BEGIN
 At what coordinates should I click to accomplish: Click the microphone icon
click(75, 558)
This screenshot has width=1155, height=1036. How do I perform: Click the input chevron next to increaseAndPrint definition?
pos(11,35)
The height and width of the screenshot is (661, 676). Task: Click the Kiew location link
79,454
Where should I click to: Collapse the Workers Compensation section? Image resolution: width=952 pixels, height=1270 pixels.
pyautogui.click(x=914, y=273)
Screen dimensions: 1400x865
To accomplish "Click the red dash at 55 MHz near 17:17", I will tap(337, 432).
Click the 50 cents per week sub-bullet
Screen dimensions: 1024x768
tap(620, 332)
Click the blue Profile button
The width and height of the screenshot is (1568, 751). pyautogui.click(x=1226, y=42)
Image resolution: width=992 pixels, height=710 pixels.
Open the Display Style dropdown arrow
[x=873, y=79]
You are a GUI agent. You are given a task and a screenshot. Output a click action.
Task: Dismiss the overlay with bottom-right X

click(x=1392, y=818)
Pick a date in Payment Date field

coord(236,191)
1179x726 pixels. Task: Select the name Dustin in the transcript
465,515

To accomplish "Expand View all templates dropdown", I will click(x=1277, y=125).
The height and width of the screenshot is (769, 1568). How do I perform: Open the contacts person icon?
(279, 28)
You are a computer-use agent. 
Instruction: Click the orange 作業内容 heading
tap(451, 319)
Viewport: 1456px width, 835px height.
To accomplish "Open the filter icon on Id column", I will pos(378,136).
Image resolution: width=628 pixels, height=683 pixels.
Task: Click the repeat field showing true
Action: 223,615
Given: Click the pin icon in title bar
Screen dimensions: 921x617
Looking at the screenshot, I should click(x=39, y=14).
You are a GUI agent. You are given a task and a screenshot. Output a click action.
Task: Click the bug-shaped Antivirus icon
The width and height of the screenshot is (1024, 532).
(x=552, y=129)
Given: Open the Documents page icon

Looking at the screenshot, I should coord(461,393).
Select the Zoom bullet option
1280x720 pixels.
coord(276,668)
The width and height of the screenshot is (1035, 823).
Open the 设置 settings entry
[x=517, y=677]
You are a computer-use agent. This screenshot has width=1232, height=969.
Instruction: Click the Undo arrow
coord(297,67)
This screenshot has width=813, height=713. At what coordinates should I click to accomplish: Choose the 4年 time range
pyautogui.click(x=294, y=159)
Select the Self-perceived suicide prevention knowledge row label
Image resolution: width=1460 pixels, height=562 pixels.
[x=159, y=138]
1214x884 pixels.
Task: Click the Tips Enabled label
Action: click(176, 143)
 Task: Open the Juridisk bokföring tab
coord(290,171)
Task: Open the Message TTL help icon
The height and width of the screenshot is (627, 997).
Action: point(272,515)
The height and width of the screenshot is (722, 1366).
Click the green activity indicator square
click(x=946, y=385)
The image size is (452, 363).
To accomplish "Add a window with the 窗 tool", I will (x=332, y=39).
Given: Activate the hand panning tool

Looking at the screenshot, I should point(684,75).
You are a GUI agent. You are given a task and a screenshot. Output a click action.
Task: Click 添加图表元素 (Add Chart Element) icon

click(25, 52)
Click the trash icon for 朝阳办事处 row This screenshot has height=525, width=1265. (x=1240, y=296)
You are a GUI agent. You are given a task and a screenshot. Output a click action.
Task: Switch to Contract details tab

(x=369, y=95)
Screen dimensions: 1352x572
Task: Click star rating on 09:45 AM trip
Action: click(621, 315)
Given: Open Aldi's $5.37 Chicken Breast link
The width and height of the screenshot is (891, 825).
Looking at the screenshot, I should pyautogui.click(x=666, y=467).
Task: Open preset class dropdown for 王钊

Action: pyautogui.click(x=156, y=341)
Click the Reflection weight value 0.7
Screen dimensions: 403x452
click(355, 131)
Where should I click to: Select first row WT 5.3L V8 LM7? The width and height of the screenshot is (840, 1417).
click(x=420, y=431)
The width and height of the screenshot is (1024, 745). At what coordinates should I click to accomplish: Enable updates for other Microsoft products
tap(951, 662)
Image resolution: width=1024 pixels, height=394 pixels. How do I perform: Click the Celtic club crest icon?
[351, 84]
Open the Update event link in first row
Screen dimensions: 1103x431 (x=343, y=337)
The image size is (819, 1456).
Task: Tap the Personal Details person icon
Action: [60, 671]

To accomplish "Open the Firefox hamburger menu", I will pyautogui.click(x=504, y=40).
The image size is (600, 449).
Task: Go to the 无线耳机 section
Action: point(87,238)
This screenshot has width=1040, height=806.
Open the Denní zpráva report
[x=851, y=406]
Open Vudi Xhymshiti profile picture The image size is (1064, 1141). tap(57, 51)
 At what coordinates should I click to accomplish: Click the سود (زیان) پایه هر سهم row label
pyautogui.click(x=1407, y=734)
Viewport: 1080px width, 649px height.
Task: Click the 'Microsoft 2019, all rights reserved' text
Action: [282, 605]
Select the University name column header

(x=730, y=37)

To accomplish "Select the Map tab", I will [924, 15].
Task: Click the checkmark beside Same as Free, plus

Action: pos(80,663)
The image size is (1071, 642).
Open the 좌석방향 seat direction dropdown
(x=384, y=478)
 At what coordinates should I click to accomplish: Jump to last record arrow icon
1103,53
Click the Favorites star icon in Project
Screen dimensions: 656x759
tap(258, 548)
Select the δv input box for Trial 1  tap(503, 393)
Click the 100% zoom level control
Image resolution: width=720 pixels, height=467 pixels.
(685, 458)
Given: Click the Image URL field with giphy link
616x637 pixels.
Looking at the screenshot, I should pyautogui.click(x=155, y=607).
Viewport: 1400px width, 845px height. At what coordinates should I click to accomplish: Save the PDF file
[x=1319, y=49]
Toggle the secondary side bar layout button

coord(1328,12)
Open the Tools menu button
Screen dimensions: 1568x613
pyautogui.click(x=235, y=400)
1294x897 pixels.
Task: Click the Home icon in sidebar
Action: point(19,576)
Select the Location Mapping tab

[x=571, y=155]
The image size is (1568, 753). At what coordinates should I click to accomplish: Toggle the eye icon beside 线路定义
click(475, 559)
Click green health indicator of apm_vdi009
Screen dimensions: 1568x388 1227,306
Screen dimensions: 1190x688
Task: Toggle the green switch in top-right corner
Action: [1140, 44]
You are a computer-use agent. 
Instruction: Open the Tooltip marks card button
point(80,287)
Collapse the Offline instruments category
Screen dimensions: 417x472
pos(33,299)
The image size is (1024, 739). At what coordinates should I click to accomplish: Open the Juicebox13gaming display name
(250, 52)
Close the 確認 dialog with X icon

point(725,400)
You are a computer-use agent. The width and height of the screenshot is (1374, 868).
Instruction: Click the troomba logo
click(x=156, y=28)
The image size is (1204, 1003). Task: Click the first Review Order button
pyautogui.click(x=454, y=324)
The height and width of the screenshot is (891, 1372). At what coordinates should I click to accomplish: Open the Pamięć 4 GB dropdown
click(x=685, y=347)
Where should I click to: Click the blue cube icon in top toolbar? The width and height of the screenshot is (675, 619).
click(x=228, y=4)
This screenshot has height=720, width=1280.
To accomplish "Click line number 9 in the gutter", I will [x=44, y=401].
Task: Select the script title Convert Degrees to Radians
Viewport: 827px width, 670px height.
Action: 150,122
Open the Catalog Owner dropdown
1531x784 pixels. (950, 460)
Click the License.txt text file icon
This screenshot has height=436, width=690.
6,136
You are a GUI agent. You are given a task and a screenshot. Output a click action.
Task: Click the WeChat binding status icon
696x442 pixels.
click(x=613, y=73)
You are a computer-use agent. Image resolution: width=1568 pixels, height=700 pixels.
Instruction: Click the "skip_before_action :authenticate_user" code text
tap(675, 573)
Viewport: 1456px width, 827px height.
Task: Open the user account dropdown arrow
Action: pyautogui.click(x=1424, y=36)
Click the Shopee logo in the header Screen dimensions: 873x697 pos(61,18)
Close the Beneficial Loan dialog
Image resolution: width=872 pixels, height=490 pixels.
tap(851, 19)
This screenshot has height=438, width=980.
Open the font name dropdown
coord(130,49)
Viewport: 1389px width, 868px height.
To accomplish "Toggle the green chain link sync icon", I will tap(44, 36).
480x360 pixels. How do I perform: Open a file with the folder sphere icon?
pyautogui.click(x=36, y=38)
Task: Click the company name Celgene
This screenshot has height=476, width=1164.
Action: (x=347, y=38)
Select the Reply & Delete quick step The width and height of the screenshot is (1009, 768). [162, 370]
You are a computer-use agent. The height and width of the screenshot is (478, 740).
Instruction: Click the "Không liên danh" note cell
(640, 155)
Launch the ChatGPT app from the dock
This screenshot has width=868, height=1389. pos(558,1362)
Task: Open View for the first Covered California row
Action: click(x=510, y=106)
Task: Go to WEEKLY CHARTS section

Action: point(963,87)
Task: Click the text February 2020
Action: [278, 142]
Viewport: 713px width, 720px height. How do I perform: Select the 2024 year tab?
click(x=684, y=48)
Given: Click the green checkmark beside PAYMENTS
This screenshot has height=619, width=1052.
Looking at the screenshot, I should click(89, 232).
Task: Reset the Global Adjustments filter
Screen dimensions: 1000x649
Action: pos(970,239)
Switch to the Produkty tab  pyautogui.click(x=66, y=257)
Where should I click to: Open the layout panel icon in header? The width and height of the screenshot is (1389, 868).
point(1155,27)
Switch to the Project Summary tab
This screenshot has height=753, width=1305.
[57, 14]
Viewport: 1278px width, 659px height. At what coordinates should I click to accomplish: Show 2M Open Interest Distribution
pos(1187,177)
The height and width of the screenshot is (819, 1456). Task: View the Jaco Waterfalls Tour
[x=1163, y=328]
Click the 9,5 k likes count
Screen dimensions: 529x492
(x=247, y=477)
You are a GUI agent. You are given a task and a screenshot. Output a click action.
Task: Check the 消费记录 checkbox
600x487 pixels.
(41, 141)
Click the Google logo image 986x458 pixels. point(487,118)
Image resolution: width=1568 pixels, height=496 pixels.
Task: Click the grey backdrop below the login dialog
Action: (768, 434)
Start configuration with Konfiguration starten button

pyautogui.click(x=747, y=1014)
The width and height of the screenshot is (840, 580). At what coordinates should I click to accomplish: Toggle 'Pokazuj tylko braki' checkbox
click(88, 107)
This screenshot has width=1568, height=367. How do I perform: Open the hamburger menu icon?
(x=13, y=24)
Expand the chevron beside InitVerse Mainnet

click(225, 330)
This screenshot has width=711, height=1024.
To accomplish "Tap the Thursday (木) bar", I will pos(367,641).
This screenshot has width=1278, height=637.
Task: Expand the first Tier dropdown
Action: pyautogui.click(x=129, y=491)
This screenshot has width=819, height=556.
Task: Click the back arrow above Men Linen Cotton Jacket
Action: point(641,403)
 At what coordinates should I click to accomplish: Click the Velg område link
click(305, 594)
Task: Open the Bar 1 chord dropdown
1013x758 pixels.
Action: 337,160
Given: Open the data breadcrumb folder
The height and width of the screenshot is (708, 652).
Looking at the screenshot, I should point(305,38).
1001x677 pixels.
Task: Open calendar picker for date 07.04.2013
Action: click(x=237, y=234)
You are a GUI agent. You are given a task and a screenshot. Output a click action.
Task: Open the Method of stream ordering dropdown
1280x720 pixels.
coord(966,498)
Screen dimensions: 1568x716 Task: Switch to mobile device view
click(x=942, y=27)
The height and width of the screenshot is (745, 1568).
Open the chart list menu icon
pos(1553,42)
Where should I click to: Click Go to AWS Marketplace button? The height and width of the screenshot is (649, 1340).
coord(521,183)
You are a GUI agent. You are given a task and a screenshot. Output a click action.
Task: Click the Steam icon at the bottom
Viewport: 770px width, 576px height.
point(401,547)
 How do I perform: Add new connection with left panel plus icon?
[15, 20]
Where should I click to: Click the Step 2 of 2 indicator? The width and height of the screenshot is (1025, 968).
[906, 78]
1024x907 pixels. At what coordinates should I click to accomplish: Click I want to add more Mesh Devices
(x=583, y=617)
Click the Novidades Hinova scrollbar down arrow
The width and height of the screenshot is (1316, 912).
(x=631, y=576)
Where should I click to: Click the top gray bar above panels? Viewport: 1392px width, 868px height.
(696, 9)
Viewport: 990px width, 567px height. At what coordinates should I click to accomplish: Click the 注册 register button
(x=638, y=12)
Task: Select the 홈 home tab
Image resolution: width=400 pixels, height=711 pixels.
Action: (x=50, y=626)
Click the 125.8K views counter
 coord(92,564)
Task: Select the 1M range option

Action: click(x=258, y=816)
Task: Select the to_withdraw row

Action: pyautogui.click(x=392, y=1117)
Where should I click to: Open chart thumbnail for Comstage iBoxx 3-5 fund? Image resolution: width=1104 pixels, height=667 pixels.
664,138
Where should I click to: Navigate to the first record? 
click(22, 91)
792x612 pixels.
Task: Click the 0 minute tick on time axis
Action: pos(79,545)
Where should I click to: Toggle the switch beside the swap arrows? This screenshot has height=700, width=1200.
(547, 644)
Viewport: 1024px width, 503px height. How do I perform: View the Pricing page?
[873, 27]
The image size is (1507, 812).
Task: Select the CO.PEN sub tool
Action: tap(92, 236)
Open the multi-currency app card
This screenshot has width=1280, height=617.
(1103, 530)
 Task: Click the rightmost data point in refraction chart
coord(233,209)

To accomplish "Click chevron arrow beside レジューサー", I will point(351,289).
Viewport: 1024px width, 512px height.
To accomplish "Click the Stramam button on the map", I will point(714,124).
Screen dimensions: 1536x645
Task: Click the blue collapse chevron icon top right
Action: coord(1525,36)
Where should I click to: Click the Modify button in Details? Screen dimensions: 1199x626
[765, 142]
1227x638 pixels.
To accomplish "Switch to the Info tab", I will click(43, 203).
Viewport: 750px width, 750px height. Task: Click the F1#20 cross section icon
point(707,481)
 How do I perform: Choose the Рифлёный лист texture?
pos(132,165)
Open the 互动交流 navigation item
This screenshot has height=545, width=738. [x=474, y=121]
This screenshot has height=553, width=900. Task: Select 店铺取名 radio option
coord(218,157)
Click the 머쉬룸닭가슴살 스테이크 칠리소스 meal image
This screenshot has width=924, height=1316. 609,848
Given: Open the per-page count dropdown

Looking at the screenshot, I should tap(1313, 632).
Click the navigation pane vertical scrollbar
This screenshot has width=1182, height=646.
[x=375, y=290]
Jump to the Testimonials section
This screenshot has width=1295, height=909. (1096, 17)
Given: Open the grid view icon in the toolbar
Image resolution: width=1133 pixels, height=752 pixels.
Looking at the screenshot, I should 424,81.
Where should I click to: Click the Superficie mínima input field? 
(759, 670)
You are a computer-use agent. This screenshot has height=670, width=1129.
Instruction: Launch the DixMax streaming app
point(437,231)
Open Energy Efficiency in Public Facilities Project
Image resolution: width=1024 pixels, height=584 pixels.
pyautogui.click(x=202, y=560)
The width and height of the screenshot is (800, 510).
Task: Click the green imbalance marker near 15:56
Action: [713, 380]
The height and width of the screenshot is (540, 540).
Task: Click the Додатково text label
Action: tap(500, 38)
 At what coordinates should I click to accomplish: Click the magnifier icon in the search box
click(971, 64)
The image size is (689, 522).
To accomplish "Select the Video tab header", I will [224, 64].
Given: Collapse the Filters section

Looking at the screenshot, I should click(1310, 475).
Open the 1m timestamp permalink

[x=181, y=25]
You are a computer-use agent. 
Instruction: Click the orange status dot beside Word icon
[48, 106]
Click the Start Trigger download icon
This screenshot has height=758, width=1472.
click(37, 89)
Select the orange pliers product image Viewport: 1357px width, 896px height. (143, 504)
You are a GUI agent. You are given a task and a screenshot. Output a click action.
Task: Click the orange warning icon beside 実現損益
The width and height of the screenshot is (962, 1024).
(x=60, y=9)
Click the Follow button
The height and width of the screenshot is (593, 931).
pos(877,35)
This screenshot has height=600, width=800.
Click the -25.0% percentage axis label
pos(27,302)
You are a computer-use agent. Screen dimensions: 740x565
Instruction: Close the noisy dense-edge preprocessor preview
END
Take the records above and return, word for word, only the lines that fall from the line with "The height and width of the screenshot is (769, 1568)." to the line with "Viewport: 1456px width, 835px height.", both of them included.

Exercise output:
The height and width of the screenshot is (769, 1568). How do I perform: Open the contacts person icon?
(279, 28)
You are a computer-use agent. 
Instruction: Click the orange 作業内容 heading
tap(451, 319)
Viewport: 1456px width, 835px height.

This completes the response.